Adhesive strength of 3 long-term resilient liners to CAD-CAM denture base polymers and heat-polymerized polymethyl methacrylate with thermocycling.

Statement Of Problem: Computer-aided design and computer-aided manufacturing (CAD-CAM) technologies have become popular for manufacturing complete dentures. However, the adhesive strength of resilient liners to the polymers used to fabricate CAD-CAM complete dentures is unclear.

Purpose: The purpose of this in vitro study was to determine the adhesive strength of 3 long-term resilient liners to CAD-CAM denture base polymers and heat-polymerized PMMA with thermocycling.

Material And Methods: A total of 90 specimens were fabricated, 30 per group of denture base material (Lucitone 199, Ivo Base CAD, Denture Base LP). For each denture base polymer, 10 specimens were relined with 1 of 3 resilient liners (Permasoft, Mucopren Soft, Molloplast-B). Five specimens of each group were thermocycled, and the other 5 specimens were stored in distilled water.
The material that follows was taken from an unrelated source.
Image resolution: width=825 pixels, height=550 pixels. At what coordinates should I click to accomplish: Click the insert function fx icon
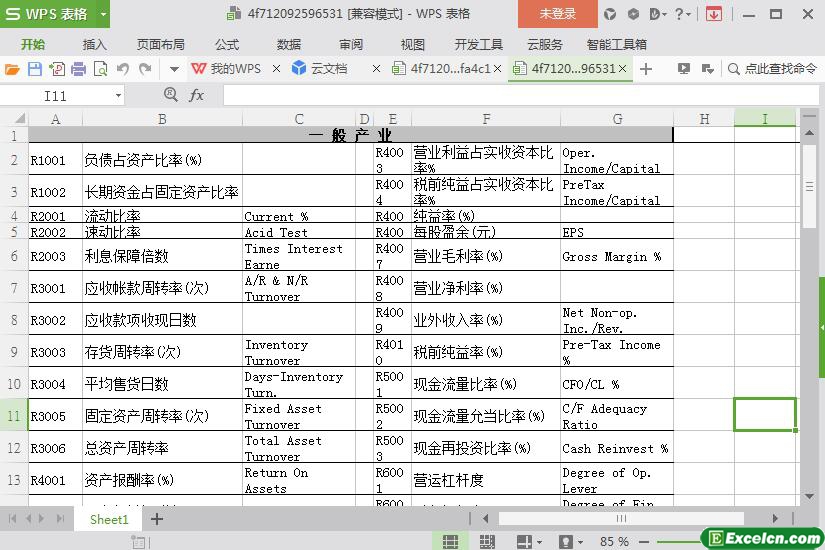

Subsequently, the adhesive strength of the specimens was assessed by tensile testing. The resulting data were analyzed by using a 3-way analysis of variance (ANOVA) (α=.05).

Results: After thermocycling, the adhesive strengths of all the resilient liners were found to be statistically different from each other for the same denture base polymer (P≤.012). Mucopren Soft displayed a high mean ±standard deviation adhesive strength to Lucitone 199 (1.78 ±0.32 MPa), followed by Molloplast-B (1.27 ±0.21 MPa) and Permasoft (0.66 ±0.06 MPa). For Ivo Base CAD, Molloplast-B exhibited a high mean ±standard deviation adhesive strength (1.70 ±0.36 MPa), followed by Mucopren Soft (1.11 ±0.16 MPa) and Permasoft (0.53 ±0.04 MPa). Molloplast-B displayed high mean ±standard deviation adhesive strength to Denture Base LP (1.37 ±0.08 MPa), followed by Mucopren Soft (0.68 ±0.20 MPa) and Permasoft (0.32 ±0.04 MPa). The adhesive strength of the majority of resilient liners not exposed to thermocycling was statistically different from each other for the same type of denture base polymer (P<.001). The only exception was the difference between the adhesive strength of Molloplast-B and Mucopren Soft to Lucitone 199 with mean ±standard deviation values of 1.42 ±0.18 and 1.66 ±0.40 MPa, respectively, (P=.067). Without thermocycling, the mean ±standard deviation adhesive strength to Lucitone 199 of Permasoft (0.57 ±0.02 MPa) was statistically different from that of Molloplast-B and Mucopren Soft (P<.001). Molloplast-B displayed a high mean ±standard deviation adhesive strength to Ivo Base CAD (1.83 ±0.25 MPa), followed by Mucopren Soft (1.26 ±0.19 MPa) and Permasoft (0.58 ±0.08 MPa). Molloplast-B displayed a high mean ±standard deviation adhesion to Denture Base LP (1.76 ±0.23 MPa), followed by Mucopren Soft (0.88 ±0.14 MPa) and Permasoft (0.25 ±0.06 MPa). Only Molloplast-B was significantly adversely affected by thermocycling (P=.009).

Conclusions: Molloplast-B displayed high adhesive strength to both CAD-CAM denture base polymers regardless of the storage conditions. Mucopren Soft displayed high adhesion to Lucitone 199. Permasoft presented moderate adhesion to PMMA-based denture bases and low adhesion to DBLP. Combining Permasoft with Denture Base LP should be considered carefully and limited to short-term use. Thermocycling had a detrimental effect on the adhesive strength of Molloplast-B.